Regulierung: Bundesnetzagentur senkt Preise für VDSL leicht
Die Bundesnetzagentur will die Preise nur leicht senken, die Konkurrenten der Deutschen Telekom für den Zugang zu ihrem VDSL-Netz zahlen müssen. Das gab die Regulierungsbehörde am 1. Dezember 2017 bekannt(öffnet im neuen Fenster). Vorgesehen ist, dass Konkurrenten für einen VDSL-Anschluss mit 16, 25 oder 50 MBit/s künftig 18,02 Euro monatlich statt bisher 18,56 Euro an die Telekom bezahlen.
VDSL mit 100 MBit/s im Netz der Telekom kostet weiterhin 19,10 Euro. Für ADSL sollen auch künftig monatlich 15,17 Euro fällig werden.
Wenn Konkurrenten im Kontingentmodell eine bestimmte Mindestmenge von VDSL-Anschlüssen abnehmen, bleiben die Preise bei 16, 25 oder 50 MBit/s in Höhe von 16,55 Euro monatlich.
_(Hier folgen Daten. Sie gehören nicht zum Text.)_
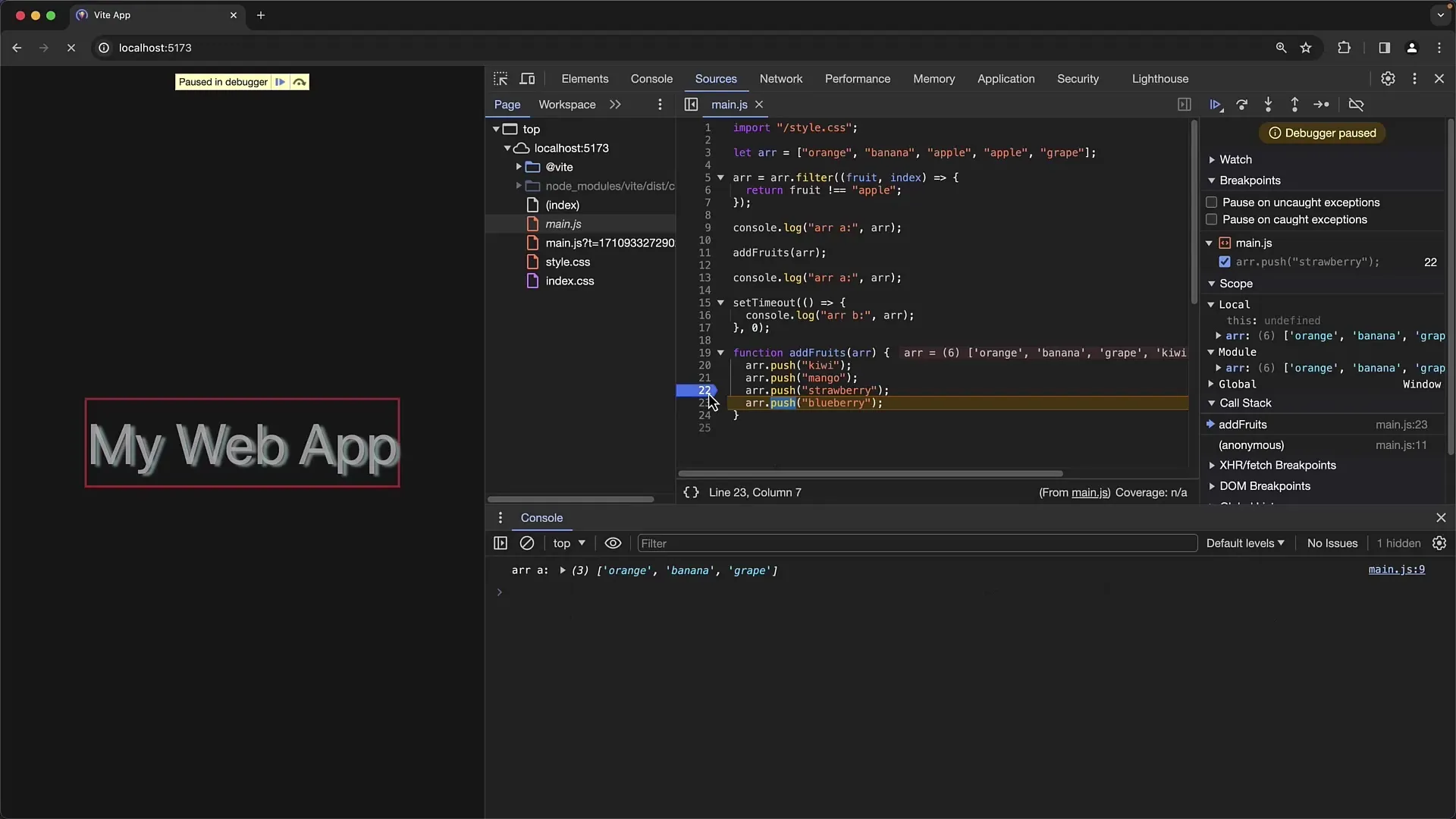
Task: Click the coverage link main.js:9
Action: click(x=1396, y=570)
Bei VDSL 100 MBit/s – was nur mit Vectoring möglich ist – soll der Preis von bisher 19,10 auf 18,55 Euro fallen. Beim Kontingentmodell zahlen die alternativen Netzbetreiber für alle Anschlüsse zunächst einen Einmalbetrag an die Telekom.
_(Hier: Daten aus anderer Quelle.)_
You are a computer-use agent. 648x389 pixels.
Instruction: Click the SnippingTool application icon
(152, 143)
Layer-2-Bitstrom ist durchgesetzt worden
Die Wettbewerbsbehörde hatte festgelegt, dass das Vectoring in Nahbereichen erst aktiviert werden durfte, nachdem der virtuell entbündelte Zugang am Kabelverzweiger (KVz-VULA) und das BNG-Layer-2-Zugangsprodukt allgemein verfügbar waren. Layer-2-Bitstrom wird mit Ethernet im Netz der Telekom transportiert.
Für die Telekom sei es nicht einfach gewesen, das Layer-2-Bitstrom-Produkt aufzusetzen, das Bundesnetzagentur und EU-Kommission gefordert hatten. "Das neue Vorleistungsprodukt so zu realisieren, war sehr aufwendig. Speziell die Anforderung der EU, ein eigentlich aktives Produkt zu einem TAL-Substitut – also passiv – zu machen, stellte uns vor größere Herausforderungen," sagte Telekom-Sprecher Philipp Blank im Dezember 2016.